The Government will base its Three Waters Programme around creating four, large, publicly-owned entities to take responsibility for the country’s three waters infrastructure. 

Local Government Minister Nanaia Mahuta announced the move yesterday (30 June), saying it was the best way to ensure the required $120m to $185m of investment would be available.

Mahuta’s strong preference had been that New Zealand’s 67 councils would choose to stay in the new structure but if that was unlikely compulsion could be required.

The political ground had already been laid in a press statement on 2 June reporting a Deloitte analysis which estimated that full reform implementation would deliver a $14b to $23b increase in GDP and support the creation of 5,900 to 9,300 jobs.

View Mahuta's statement on 30 June, Mahuta's statement on 2 June, and the Departmental briefing to the Minister.

Local government review

The Government has appointed an independent review, to be led by former Waimakariri District Council Chief Executive Jim Palmer, into how local government needs to evolve over the next 30 years.

Minister Nanaia Mahuta said councils were facing a “wave of reforms” that would significantly affect their traditional roles and functions – a reference, presumably, to the Three Waters Programme, the pending Resource Management Act rewrite and the response to climate change. Mahuta said: 

 

They have told us the timing is right to determine what our system of local democracy should look like to make sure it is fit for the future, and I agree. 

 

The review’s final recommendations are due with the Government in April 2023 following an interim report on the probable reform direction in September this year and a draft for public consultation in September 2022.

The sector was last comprehensively reviewed in 1989, when more than 800 local bodies were amalgamated into 86 local authorities. Other panel members are: John Ombler, Antoine Coffin, Gael Surgenor and Penny Hulse.

To learn more, see the announcement.

Housing Acceleration Fund now in action

A $1b slice of the $3.8b Housing Acceleration Fund is now available for applications. To be eligible, projects must be for transport, three waters or flood management.

Read the statement.

Consultation on an infrastructure strategy for New Zealand

New Zealand Infrastructure Commission Te Waihanga has put out a 175-page discussion document to feed into the development of a new 30-year infrastructure strategy for New Zealand. In our view, the circumstances are right to deliver meaningful change.

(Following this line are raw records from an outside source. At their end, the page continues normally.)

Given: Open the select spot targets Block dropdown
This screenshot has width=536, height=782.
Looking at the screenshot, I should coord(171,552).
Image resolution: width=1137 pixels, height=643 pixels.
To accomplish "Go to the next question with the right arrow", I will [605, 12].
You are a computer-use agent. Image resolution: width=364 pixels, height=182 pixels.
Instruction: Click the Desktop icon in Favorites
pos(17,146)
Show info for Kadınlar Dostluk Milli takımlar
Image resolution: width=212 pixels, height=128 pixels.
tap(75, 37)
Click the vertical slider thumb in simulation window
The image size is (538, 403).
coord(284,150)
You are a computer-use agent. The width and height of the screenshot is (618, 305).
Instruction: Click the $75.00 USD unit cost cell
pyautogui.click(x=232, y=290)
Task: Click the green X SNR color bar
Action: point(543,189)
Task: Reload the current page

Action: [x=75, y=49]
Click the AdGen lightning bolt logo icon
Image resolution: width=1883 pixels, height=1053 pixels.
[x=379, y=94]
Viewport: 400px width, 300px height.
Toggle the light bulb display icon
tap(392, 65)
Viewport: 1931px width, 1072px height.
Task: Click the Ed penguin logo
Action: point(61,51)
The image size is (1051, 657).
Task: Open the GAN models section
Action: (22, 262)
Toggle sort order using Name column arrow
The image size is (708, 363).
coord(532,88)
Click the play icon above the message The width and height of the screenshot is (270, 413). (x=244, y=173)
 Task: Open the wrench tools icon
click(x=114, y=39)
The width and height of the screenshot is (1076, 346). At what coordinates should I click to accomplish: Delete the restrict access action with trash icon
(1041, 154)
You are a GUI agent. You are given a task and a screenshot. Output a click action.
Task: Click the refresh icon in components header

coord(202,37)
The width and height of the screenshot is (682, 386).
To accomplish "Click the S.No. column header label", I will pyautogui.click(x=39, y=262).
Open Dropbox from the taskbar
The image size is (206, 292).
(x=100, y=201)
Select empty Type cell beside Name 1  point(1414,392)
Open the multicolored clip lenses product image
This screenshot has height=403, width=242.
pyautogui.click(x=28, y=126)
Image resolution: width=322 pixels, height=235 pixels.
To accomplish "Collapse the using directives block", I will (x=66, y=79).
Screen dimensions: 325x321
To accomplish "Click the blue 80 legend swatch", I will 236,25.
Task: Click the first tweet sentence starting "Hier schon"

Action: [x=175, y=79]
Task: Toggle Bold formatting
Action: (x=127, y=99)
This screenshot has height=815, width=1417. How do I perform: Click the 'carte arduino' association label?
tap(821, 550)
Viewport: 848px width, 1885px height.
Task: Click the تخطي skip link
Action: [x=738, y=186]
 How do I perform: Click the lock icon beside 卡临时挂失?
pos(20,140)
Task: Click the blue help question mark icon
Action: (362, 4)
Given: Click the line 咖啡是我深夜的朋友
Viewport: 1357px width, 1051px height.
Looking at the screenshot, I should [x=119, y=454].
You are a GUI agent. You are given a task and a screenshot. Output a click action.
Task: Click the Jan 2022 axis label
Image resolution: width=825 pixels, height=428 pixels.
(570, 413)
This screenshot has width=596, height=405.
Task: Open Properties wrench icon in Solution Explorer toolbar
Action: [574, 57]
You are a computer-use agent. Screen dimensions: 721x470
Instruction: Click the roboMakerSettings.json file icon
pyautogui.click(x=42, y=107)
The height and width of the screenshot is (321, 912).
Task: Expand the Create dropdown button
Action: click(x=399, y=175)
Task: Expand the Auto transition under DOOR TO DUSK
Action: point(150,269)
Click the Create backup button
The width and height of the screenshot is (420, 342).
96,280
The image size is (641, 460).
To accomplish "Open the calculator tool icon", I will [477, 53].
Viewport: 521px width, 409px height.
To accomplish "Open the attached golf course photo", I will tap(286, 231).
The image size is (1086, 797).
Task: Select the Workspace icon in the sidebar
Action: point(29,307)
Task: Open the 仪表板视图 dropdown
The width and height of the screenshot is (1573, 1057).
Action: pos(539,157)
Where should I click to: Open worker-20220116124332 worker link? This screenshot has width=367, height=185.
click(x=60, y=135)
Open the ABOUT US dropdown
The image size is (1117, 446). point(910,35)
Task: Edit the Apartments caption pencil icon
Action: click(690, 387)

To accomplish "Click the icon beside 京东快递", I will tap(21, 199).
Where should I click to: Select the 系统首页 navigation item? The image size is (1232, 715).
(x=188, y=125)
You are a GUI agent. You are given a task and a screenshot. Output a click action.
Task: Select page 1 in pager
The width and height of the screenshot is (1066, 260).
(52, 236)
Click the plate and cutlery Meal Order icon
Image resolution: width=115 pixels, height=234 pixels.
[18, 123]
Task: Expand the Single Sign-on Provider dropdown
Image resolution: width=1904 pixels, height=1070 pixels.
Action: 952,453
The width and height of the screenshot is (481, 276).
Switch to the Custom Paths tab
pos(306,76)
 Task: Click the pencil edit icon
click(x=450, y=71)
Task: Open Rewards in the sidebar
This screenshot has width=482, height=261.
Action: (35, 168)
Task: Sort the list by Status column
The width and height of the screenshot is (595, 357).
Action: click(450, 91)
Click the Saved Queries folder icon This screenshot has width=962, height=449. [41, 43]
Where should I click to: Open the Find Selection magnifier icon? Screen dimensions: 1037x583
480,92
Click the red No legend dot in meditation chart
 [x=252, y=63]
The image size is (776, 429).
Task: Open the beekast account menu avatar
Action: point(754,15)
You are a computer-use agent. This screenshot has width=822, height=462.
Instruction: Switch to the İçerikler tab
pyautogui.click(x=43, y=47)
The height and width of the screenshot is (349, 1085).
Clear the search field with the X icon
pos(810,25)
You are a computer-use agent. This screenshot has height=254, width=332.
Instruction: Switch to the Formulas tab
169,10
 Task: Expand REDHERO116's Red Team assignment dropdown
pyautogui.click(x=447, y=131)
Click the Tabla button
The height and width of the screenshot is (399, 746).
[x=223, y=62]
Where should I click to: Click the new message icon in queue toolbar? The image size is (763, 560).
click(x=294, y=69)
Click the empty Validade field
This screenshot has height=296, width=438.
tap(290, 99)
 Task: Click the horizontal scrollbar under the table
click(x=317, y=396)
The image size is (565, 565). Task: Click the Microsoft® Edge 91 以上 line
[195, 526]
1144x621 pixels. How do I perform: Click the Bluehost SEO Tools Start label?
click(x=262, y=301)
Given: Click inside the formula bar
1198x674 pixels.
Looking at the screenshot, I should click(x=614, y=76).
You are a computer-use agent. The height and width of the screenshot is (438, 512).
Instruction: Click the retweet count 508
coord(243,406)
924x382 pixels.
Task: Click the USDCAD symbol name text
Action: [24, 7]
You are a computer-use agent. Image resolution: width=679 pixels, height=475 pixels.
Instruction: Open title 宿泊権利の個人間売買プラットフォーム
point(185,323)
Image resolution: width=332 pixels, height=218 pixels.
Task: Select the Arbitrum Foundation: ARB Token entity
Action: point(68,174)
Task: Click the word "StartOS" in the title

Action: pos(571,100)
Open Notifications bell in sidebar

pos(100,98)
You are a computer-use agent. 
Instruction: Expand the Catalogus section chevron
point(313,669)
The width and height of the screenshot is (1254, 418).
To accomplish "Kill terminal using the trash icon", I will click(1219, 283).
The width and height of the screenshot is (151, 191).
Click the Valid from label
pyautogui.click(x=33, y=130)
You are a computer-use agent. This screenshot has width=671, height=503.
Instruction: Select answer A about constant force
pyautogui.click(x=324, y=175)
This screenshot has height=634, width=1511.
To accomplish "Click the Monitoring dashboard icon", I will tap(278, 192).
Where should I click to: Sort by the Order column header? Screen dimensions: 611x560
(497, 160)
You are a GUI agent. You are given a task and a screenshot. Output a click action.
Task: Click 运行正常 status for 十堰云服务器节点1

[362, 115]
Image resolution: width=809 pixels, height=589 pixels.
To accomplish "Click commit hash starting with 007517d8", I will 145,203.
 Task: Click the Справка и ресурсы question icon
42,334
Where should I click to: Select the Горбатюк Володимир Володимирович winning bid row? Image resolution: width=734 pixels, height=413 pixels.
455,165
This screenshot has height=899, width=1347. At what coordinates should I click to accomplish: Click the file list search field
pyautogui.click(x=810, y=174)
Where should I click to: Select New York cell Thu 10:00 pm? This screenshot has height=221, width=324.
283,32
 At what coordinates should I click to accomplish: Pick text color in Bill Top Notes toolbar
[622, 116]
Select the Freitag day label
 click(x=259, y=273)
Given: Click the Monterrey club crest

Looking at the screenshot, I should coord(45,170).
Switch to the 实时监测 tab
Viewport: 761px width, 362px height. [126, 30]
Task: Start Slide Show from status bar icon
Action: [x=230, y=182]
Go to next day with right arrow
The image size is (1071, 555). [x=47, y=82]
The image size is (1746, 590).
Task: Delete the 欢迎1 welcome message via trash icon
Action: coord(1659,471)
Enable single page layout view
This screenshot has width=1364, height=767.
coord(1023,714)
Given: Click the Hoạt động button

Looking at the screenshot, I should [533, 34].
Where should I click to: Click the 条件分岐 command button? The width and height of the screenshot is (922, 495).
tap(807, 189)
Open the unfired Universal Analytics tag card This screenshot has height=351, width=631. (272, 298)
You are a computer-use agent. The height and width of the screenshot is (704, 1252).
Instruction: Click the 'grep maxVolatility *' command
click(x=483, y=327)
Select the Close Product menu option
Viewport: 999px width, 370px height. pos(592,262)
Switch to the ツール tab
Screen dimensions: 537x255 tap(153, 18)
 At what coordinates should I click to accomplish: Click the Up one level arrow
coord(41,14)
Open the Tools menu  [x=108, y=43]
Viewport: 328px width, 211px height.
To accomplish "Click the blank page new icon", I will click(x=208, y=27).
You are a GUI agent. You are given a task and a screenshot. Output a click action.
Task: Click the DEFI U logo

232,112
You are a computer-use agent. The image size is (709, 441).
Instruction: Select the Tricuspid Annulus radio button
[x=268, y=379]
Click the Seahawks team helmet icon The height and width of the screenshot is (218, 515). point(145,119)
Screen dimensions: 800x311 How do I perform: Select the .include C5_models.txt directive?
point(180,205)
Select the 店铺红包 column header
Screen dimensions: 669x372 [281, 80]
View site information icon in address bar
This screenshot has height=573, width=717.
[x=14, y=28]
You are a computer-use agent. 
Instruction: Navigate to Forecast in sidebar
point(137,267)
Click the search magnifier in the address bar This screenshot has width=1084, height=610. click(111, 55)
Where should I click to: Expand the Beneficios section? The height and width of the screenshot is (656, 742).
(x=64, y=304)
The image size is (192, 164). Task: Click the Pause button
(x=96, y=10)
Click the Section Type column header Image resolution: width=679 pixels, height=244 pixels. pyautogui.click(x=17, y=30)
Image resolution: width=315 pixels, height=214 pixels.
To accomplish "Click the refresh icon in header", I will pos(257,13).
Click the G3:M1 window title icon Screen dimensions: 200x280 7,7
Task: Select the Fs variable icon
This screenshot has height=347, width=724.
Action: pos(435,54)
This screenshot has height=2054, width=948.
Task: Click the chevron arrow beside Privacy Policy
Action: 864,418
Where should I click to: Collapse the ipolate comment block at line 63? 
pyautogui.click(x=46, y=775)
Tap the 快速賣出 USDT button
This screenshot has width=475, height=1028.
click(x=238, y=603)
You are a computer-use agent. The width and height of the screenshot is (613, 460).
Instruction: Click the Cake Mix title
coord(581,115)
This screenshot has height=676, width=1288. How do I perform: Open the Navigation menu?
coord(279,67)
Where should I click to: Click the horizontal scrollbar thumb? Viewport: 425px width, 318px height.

The need for a massive investment in infrastructure and the importance of a coordinated response are well-understood, and there are a number of complementary workstreams already in play – in particular the public health restructure, the impending climate change budgets, the local government review, the Three Waters programme and the rewrite of New Zealand’s resource management law.

Submissions closed on 24 June, and will be used to finalise a draft report to go to Infrastructure Minister Grant Robertson in September this year. The work to date reflects the Commission’s engagement over the past year with representatives of local and central government, private sector infrastructure providers and the general public.

The Commission has also released state of play sector reports on the water, telecommunications, energy, resource recovery and waste, education, transport and health sectors.

Read the consultation paper, our commentary, and the sector reports.

Much to digest in Transmission Gully Interim Report

The review was commissioned by the New Zealand Infrastructure Commission Te Waihanga on the instruction of the Government and is led by Steve Richards, an Australian assurance expert of over 25 years’ experience, with Sir Michael Cullen and former Fulton Hogan CEO Lindsay Crossen making up the panel.

The interim report identifies four main reasons for the problems which have afflicted the project – pushing out deadlines and blowing out costs from an original $850m to $1.25b.

Lead among them was that the decision to use a PPP format was made after the scheme had been consented (largely for cost reasons as the Key Government dealt with the fiscal burden created by the Christchurch earthquakes).

This meant, in our view, that it was almost inevitable cost changes would occur….as an inputs-focused design was adapted through PPP procurement to focus more on service needs and performance standards.

 

The other three were:

  • that the Affordability Threshold (AT) was set too low, resulting in bids being value managed down (e.g. in design and timelines), creating risks which became manifest in the construction phases
  • poor management of consenting risk by all parties, and
  • a lack of transparency in project governance. “We expected to see stronger checks and balances when making key PPP decisions, particularly the clear articulation of the consequential impacts of setting the AT too low.”

Infrastructure Minister Grant Robertson and Transport Minister Michael Wood emphasised in their press statement that Te Waihanga and Waka Kotahi would implement the review’s final recommendations to ensure that the lessons of Transmission Gully would be learned and applied to future projects.

To learn more, read the interim report and press statement.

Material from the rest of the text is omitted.